It's a safe bet that Procter & Gamble's (NYSE:PG) management team is happy to close the books on 2017. Sales have been sluggish, competition was fierce, and the company narrowly beat back an activist shareholder challenge that would have forced a major strategic shakeup.
Weak global demand trends suggest 2018 will be another disappointing year for the business. However, there are also good reasons for investors to expect better news from P&G. Let's consider the prospects for a much improved 2018 for the consumer-products titan.
Running against the wind
The main challenge facing P&G today is a stubbornly depressed industry. In fact, executives described a "decelerating global market" in their first quarterly report of fiscal 2018. That drag helped push organic sales growth down to 1% from an already weak 2% in the prior quarter.
At least P&G isn't alone in this struggle. Rivals Unilever and Kimberly-Clark both announced declining sales volumes in their most recent reports, too.
The good news is that emerging markets are showing signs of a rebound, and that could help P&G, given its global sales base, as it aims for its second straight year of accelerating sales gains. Sure, the 2.5% organic growth that management is targeting is far from the double-digit spike investors enjoyed back in 2004. But it would still trounce the flat result that's expected from Kimberly-Clark while modestly trailing Unilever's 4%.
It's raining cash
P&G is aiming to squeeze all the returns it can out of that sluggish growth. Like its rivals, it's focused on cutting costs right now. However, management is taking that strategy to the next level, having slashed over $10 billion from its expense infrastructure since 2013 while targeting an additional $10 billion of savings through 2019.
There are many benefits to this cost transformation strategy, but the two that could have the biggest impact on 2018's results are higher profitability and increased flexibility. On the profit front, P&G's 21% operating margin gives it room to invest more in growth initiatives, like research and development and e-commerce, while continuing to shower investors with over $12 billion in cash returns each year. A slimmer, more efficient business, meanwhile, should allow CEO David Taylor and his executive team to quickly respond to shifting consumer demand.
What to watch
That's why the key trend to watch in 2018 will be market share. After two years spent cutting costs and whittling down the product portfolio to only the most dominant franchises, including Tide, Pampers, and Gillette, P&G executives have now achieved the key pillars of their turnaround strategy. That plan has already delivered rising profitability and increased cash returns to shareholders. But it can't be considered a success until it helps reverse painful market share losses in categories such as shaving and beauty.

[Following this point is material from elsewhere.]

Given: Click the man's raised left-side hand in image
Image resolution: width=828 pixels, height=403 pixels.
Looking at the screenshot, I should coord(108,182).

The foundation of its financial strategy, according to P&G's 10-K report, is organic sales growth that's "above market growth rates in the categories and geographies in which we compete." Fiscal 2017 was the third straight year in which the company came up short of that goal, as market share slipped in each of its five core product categories. Investors are likely to judge the management team mainly by how well P&G performs on this core metric in 2018.